CNC工具機之NURBS插值器速度控制規劃

Abstract

隨著加工工件的複雜化，以及自由曲線曲面的廣泛使用，傳統CNC工具機以直線與圓弧來近似產生刀具路徑會產生大量短線短、傳輸量過大、速度不連續及機台震動等缺點，這些並不符合高精高速加工的需求；此外NURBS ( Non-Uniform Rational B-Spline)在CAD/CAM/CAE上已是標準的設計與資料交換格式，而且使用NURBS可以消除上述的缺點，故能接收NURBS-code的CNC工具機已成為未來發展的趨勢。 由於工具機進行加工時除了考量加工工件的品質外，也必須考量機台的動態性能，因此良好的速度規劃可以使工具機滿足機台之加速度、急衝度限制，避免機台產生震動的情形，而且可以達到精準的定位，甚至改善加工工件的表面精度，故本論文的目的為針對CNC工具機之NURBS加工發展出一套速度規劃理論，使其可以滿足上述之條件。 首先，本論文在off-line時針對NURBS曲線作一次掃描，找出曲線上曲率較大之點以及C0連續之點(稱為分段點)，依據弦誤差限制、向心加速度限制、向心急衝度限制與分軸速度差限制求出該分段點的適當進給速率，並且依據數值積分之方法─Simpson’s rule─估算兩鄰近分段點間(稱為NURBS block)的曲線長度；接著由掃描之結果，採用Sine–curve來做速度規劃，並使其滿足切線加速度與切線急衝之度限制；由於在off-line時已建立滿足上述限制條件的速度曲線，故在on-line時僅需依據速度命令，便可由插值演算法─PCI法─得到空間位置命令以輸出給伺服迴路，其計算上相當簡單且迅速，可以滿足加工的即時性。 最後，本論文以三條自由曲線進行電腦模擬並驗證其可行性，由模擬的結果可知，弦誤差、分軸速度、分軸加速度和分軸急衝度等加工性能指標皆能滿足加工之限制條件。
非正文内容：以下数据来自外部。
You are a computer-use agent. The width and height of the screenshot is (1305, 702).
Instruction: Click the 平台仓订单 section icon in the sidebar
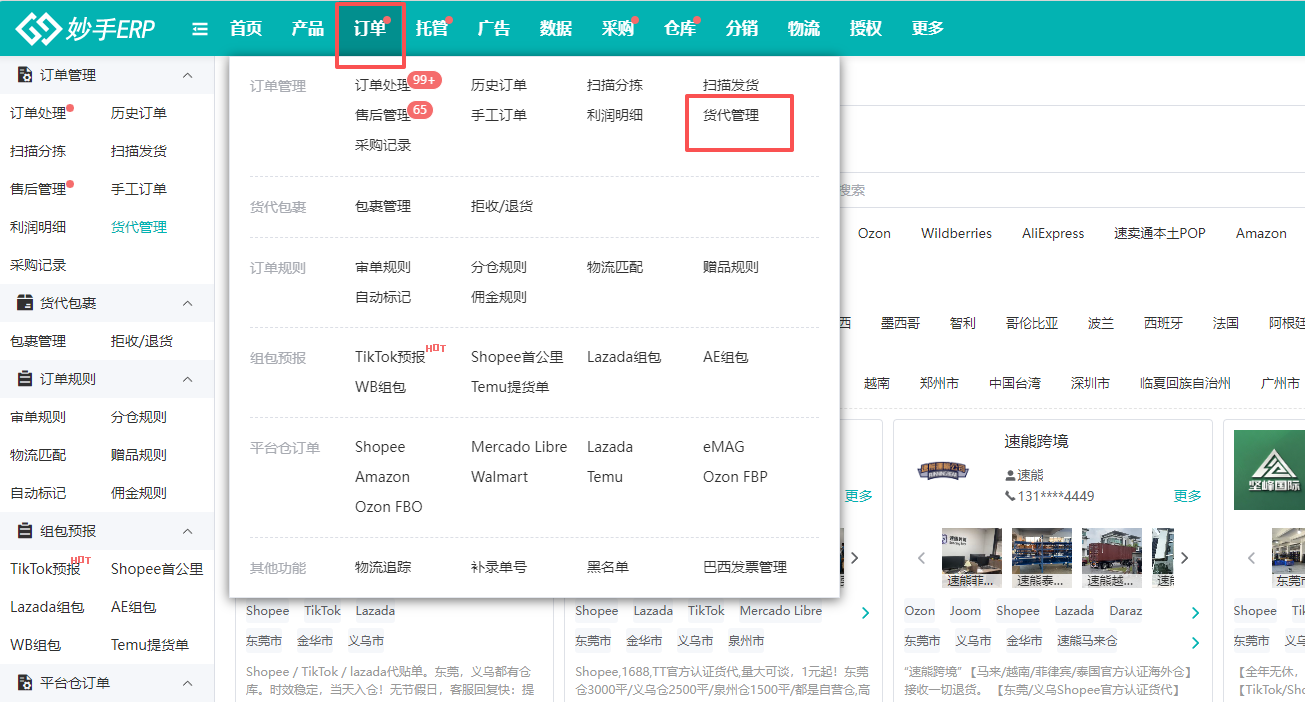[x=25, y=683]
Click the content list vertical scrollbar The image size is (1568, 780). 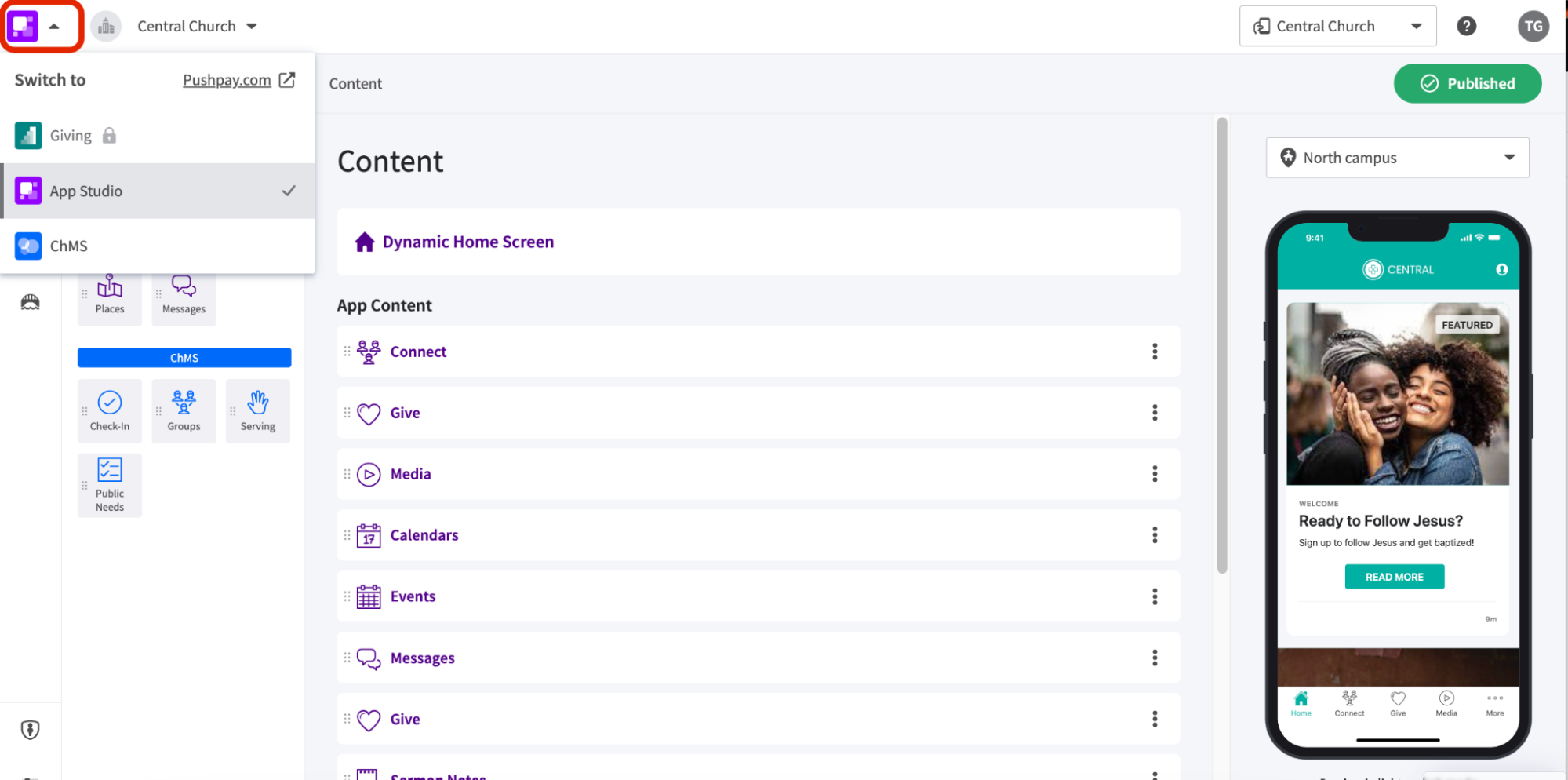1221,345
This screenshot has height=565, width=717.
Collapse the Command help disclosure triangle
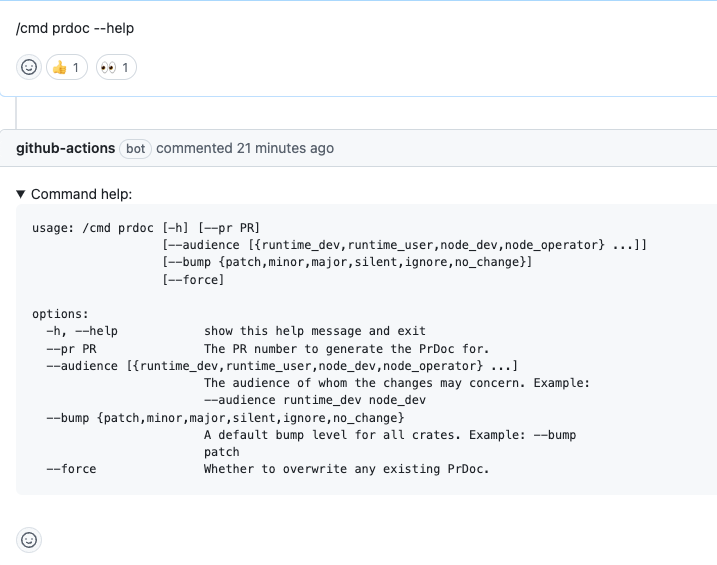click(21, 194)
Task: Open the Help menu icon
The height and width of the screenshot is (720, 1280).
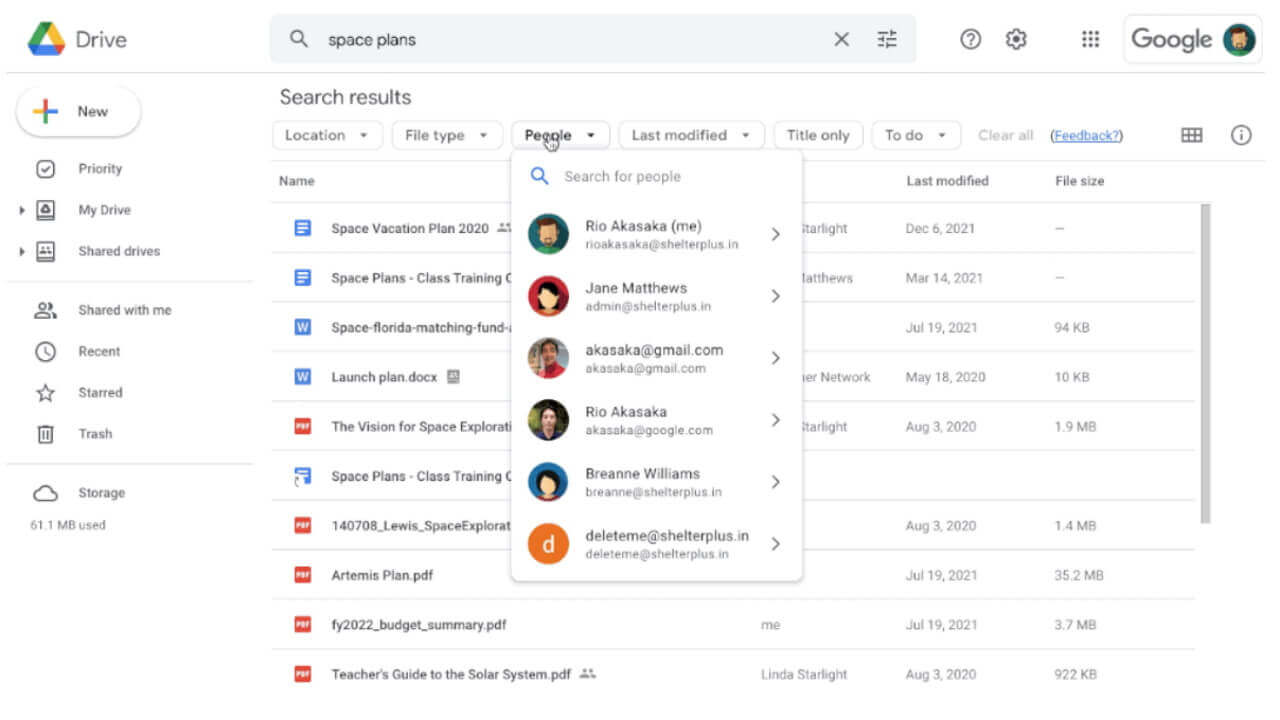Action: [x=969, y=38]
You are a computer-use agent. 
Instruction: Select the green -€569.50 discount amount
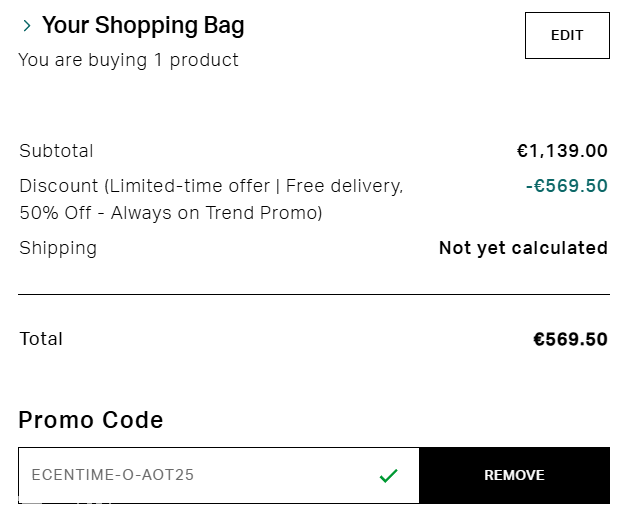click(x=566, y=186)
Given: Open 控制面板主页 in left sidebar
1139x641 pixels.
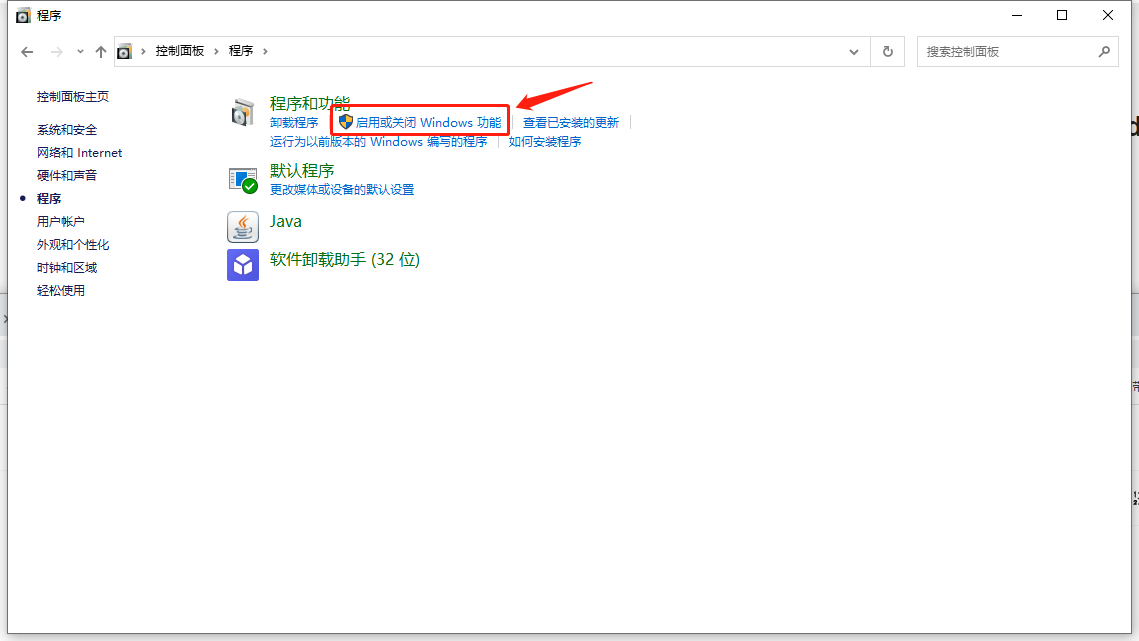Looking at the screenshot, I should (x=73, y=97).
The feedrate is one of the most important factors to machining efficiency and quality. The feedrate scheduling of CNC machining must consider not only chord error but also acceleration and jerk limitation. In this regard, this paper propose a method to construct a velocity profile constrained by desired chord error, max acceleration and jerk limitation, so that one can easily get the needed feedrate at any moment. First, scanning the NURBS curve in the off-line and finding out the points of large curvature and C0 continuity (named as breakpoint) is performed. Then, the suitable feedrate at breakpoints in accordance with chord error limitation, normal acceleration and normal jerk limitation is evaluated. And, the length between two adjacent breakpoints (named as NURBS block) is estimated by using Simpson’s rule of numerical integration. Second, the velocity profile is constructed by using the result of NURBS curve scanning and satisfied the tangent acceleration and jerk limitation. Because of the erection of the velocity profile in the off-line, the position command of servo loop is just generated by interpolator according to the desired feedrate command in the on-line. It is simple and efficient that the calculation for interpolation and curve point generation is extremely, as well as the immediateness for CNC machining can be achieved. Finally, in this paper three free-form NURBS curve is applied to simulation and verification the feasibility of theory. From the result of simulation, the chord error and the velocity component, acceleration component and jerk component on the x- and y-axis of the interpolated data are all satisfied the limitations of CNC machining.